Agencies need to rethink how they balance and develop their billion-dollar budgets.
It’s become an annual September tradition in Washington, D.C.: The locals are disappointed with the football team and agencies are in a frenzy to spend money before the federal fiscal year ends.
This year, however, the tradition of federal spending climbed to even new dizzying heights. It is estimated the government needed to spend nearly $140 billion more than previously thought to close out the fourth quarter of fiscal year 2018.
Much of this was driven by the uncertainty surrounding budgets throughout the year, as agencies spent cautiously in the beginning of the fiscal year with shutdown threats looming. With a new spending omnibus in place, agencies teemed with cash that they had to obligate by the end of September or lose that money to the Treasury Department.
The annual spending frenzy could be potentially great news for industry seeking these valuable contracts, but it puts an inordinate amount of strain on agency’s acquisition departments trying to keep up with the pace of contracting while still ensuring they are delivering value.
Why Spreadsheets Are Flawed
One aspect inhibiting agencies from truly realizing their spending potential during this frenzy is their reliance on spreadsheets, typically created in Microsoft Excel, that are still being used to balance and develop billion-dollar budgets. The evolution of spreadsheets has not gone far enough to offer the complex, real-time capabilities that agencies need to track budgets in real time. Using spreadsheets in 2018 calls accuracy into question, as manual interpretation can be unreliable and drains time, energy and resources from financial staff within agencies.
Today’s agency budget process demands more complex tasks, such as the analyzing and categorizing of budget data points, than the traditional spreadsheet can handle. As merely one example, Excel only allows users to view information in isolated datastreams, which can lead to more frequent inconsistencies or errors.
Instead of getting updates to budgets in real time—especially crucial in the fourth quarter—the data needs to be reconciled continuously before reaching an accurate assessment. This manual effort inhibits the ability of finance departments to quickly and easily provide information critical to spending. Agencies lose sight of what the data is saying because it has no access to instant analytics. It can make even the seemingly simple task of identifying whether specific programs are providing beneficial results hard to determine.

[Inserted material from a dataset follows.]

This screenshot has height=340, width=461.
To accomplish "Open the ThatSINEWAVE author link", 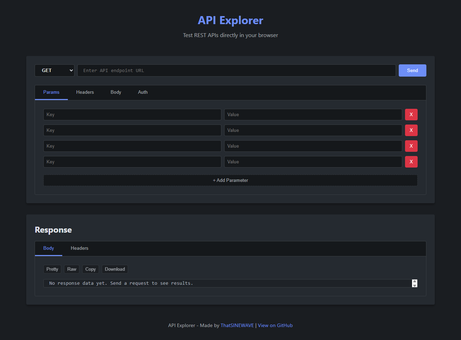I will pos(237,325).
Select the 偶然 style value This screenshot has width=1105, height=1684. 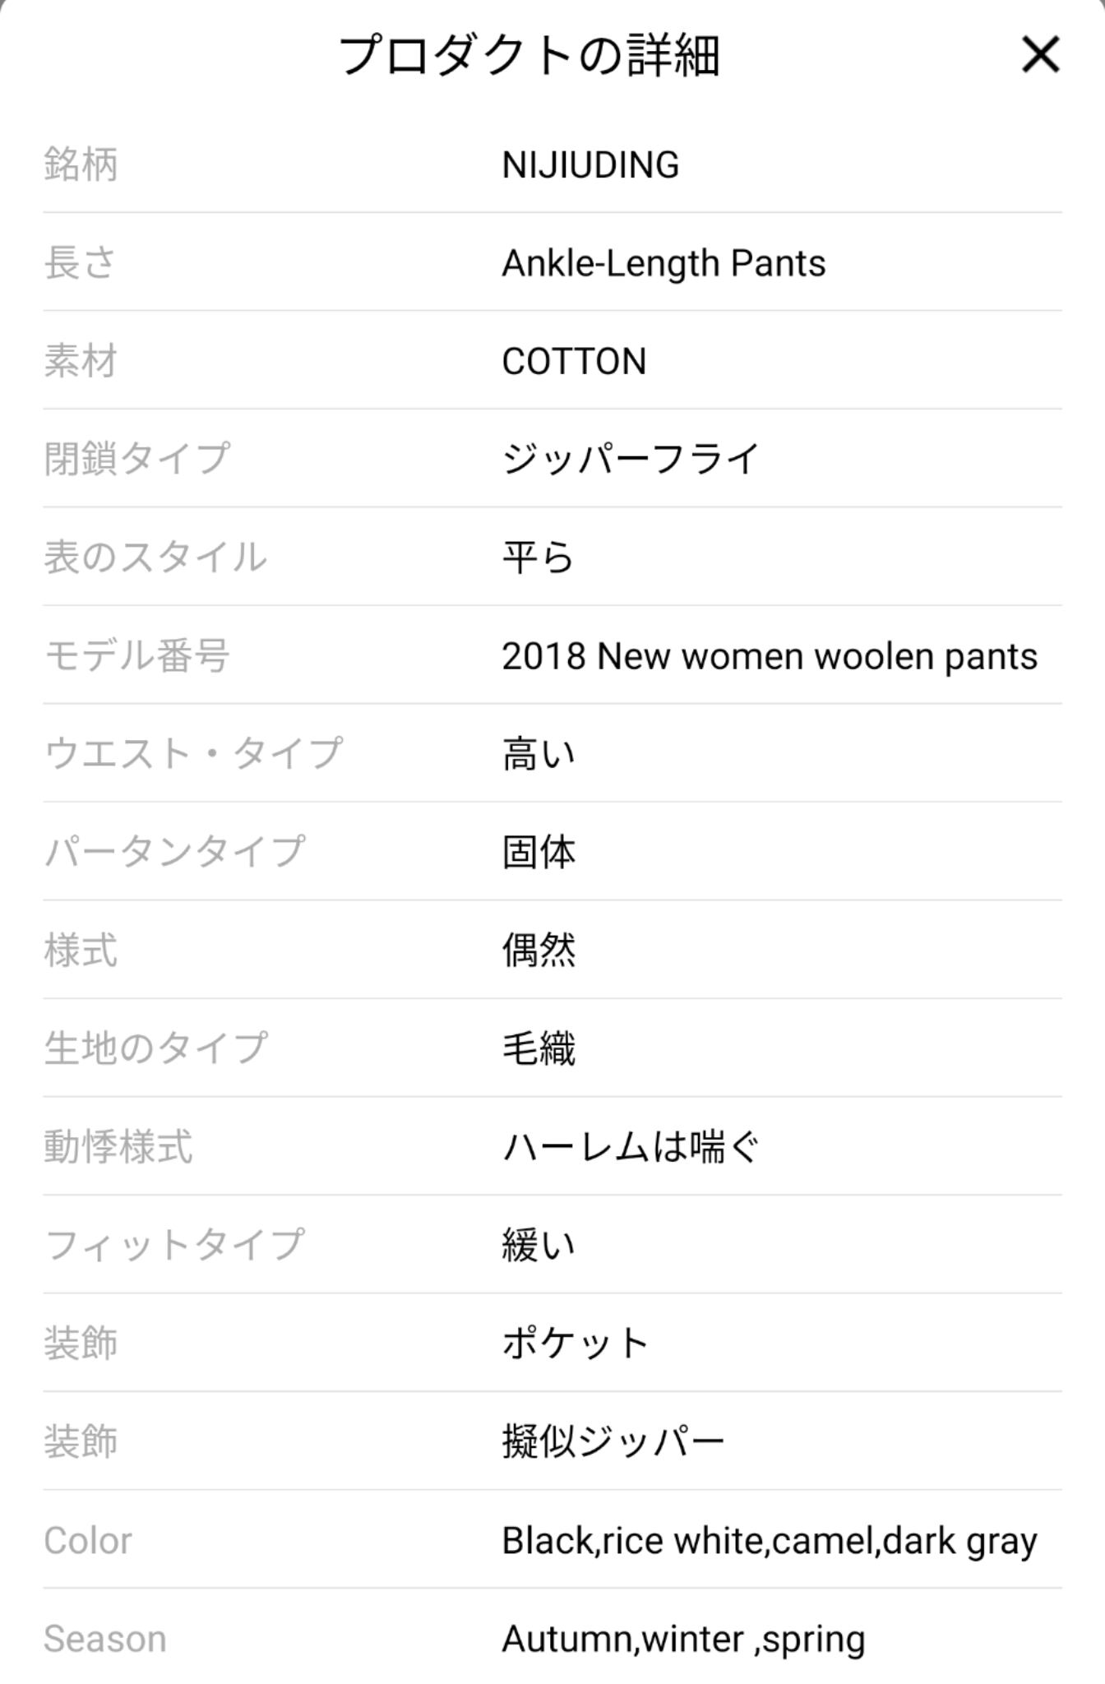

Automation Leads to Analysis
Budget data analysis is compulsory for reporting but can be daunting and complicated. Data entry requirements are now more intricate, which means that agencies without the tools necessary for accurate budget formulation have an exceptionally more difficult time when developing complex, detailed reports.
That’s why a shift is needed to implement automated budget formulation systems that remove tedious tasks and minimizes heavy workloads to allow employees to focus their efforts on analyzing the data to get a better understanding of spend, as opposed to spending time on manual data entry and manipulation.
With that in place, agencies can focus their efforts on pinpointing areas where budgets could be rebalanced and re-allocated in a different manner for projects or programs that would aid in meeting mission goals. By unleashing the full power of automation to analyze data, agencies make a widespread difference and long-lasting impact in determining how funds are allocated to meet mission goals.
For budget formulation processes to generate data, they must have business intelligence, analytics, and scenario modeling tools while incorporating performance management, accountability, strategic planning and financial management. A simple spreadsheet does not possess these capabilities—an automated budget formulation tool does.
When it comes to spending frenzies, automation is the calming force that agencies need, starting with fiscal year 2019.
Jon Hammock is the chief executive officer of KeyLogic Systems.